EXTRAIT:

Le contexte de l'Euro qui nous prive de souveraineté monétaire ne nous aide pas. Pouvoir considérer que ce sont les dépenses du trésor public qui génèrent ses recettes et non l'inverse nous serait d'un grand secours. Mais la vision libérale qui nous présente l'état comme s'il s'agissait d'un ménage domine (Il s'agit d'un des épisodes de la lutte entre métallistes=libéraux et chartalistes=souverainistes monétaires). Cette vision a placé le marché aux commandes de l'économie et tend donc logiquement à faire disparaître l'état tout en nous imposant une austérité contreproductive et génératrice de chômage, donc de contributions à la communauté perdues à jamais. Notre économie est comme un bolide conduit par un aveugle. Les marges de manoeuvre qu'il nous reste dans ce contexte devraient nous inciter à réduire les complications et faciliter l'accès au travail. Une autre stratégie serait d'émettre une monnaie fondante dédiée au domaine social, à condition de l'organiser un peu, ce qui permettrait de désserrer l'étreinte masochiste avec la rigueur et de générer des emplois et même de réguler le chômage.
Un dernier point, celui de la dissolution de lien entre temps et travail sur lequel repose le salariat et, en conséquence, le capitalisme industriel. Cette dissolution mécanique provient du développement de l'économie immatérielle et de l'automatisation des tâches. Nous n'échapperons pas à la mise en place d'un revenu d'existence, ou mieux à un revenu garanti adossé à l'institution. Il y a là une piste de résolution du noeud paradoxal croissance/durabilité, parce que la précarité et l'exclusion ont un rôle moteur dans la fuite en avant dans la croissance.
Commentaires
Comment faire confiance aux syndicats, si peu représentatifs de l'ensemble des salariés, eux-même si peu nombreux à être syndiqués ?
Question qui ne reflète que ma désespérance.
Votre article est par ailleurs excellent, trop optimiste à mes yeux, mais heureusement qu'il y a des personnes comme vous pour essayer de faire avancer, débloquer, une situation intenable. Merci.
Bonjour et bienvenue Chouette-chouette.
Les syndicats sont peu représentatifs en France pour diverses raisons. Une de ces raisons, c'est qu'ils sont issus des idéologies de lutte des classes. On a un syndicalisme de combat et en face un patronat de combat aussi. La plupart des employés ne veulent plus être entraînés dans cette lutte idéologique qui ne correspond plus à l'époque. La CFDT se démarque une fois de plus aujourd'hui avec son positionnement en faveur du basculement d'une part des contributions sociales sur la CSG, mais les autres syndicats affirment dur comme fer que la compétitivité des entreprises n'est pas un problème pour l'emploi. Enfin, aucun ne veut entendre parler de TVA sociale. Le paradoxe (état social contre emploi) ne me semble pas prêt d'être résolu.

Éléments recensés dans un jeu de données
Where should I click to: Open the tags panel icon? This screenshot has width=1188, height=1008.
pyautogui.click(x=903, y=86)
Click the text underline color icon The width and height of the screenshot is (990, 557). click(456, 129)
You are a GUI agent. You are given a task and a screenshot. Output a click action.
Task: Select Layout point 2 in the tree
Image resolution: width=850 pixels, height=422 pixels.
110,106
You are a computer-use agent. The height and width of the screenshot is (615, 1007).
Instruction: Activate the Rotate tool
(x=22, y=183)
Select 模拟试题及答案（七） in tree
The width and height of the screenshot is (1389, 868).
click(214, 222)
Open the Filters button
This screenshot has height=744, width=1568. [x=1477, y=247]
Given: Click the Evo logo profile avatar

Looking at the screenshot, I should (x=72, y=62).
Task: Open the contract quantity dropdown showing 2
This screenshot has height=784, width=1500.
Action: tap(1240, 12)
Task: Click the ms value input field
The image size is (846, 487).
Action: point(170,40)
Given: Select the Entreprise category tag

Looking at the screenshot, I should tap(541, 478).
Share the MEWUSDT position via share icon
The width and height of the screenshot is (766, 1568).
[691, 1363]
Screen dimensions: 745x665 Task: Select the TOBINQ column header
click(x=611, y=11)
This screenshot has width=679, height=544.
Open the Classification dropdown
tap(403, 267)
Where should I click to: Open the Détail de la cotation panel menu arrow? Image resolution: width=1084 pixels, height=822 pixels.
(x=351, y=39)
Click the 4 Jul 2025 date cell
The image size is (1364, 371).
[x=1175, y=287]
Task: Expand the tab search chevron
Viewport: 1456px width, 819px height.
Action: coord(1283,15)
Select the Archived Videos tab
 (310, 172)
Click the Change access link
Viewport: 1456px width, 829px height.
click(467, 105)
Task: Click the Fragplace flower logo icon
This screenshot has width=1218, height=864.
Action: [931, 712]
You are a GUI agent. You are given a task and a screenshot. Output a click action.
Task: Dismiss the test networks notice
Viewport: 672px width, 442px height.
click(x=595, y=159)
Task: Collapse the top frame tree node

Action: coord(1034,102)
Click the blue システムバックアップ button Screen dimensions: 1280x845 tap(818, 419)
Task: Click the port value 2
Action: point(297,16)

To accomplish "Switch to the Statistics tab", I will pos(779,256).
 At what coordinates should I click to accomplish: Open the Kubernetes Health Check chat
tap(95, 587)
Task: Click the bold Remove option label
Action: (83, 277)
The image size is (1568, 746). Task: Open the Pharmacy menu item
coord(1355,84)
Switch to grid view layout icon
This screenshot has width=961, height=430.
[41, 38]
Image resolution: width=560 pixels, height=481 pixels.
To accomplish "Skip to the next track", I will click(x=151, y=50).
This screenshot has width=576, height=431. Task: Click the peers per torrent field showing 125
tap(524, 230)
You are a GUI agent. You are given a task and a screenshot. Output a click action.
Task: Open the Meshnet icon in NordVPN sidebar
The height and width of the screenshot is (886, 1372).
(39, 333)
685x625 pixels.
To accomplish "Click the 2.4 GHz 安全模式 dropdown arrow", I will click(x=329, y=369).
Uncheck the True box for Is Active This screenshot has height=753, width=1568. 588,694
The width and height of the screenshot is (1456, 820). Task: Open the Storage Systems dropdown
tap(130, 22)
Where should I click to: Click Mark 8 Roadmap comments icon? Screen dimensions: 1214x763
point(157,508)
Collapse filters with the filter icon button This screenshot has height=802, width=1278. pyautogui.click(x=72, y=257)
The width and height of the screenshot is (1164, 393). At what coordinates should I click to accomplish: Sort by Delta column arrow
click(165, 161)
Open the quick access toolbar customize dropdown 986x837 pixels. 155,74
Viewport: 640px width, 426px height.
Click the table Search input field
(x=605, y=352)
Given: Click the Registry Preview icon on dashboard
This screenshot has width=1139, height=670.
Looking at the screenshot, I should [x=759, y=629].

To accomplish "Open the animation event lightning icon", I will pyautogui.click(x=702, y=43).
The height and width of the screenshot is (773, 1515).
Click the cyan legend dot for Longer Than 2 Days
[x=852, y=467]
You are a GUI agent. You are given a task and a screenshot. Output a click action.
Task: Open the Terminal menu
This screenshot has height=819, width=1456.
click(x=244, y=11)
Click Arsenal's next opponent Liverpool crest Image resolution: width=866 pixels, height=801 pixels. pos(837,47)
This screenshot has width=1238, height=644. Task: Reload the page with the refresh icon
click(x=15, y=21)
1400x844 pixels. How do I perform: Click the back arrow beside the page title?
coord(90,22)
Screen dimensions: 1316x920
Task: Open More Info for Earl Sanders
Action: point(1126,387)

CONSIGNE: D'après l'extrait, d'où provient la dissolution du lien entre temps et travail ?

CORRIGÉ: Elle provient du développement de l'économie immatérielle et de l'automatisation des tâches.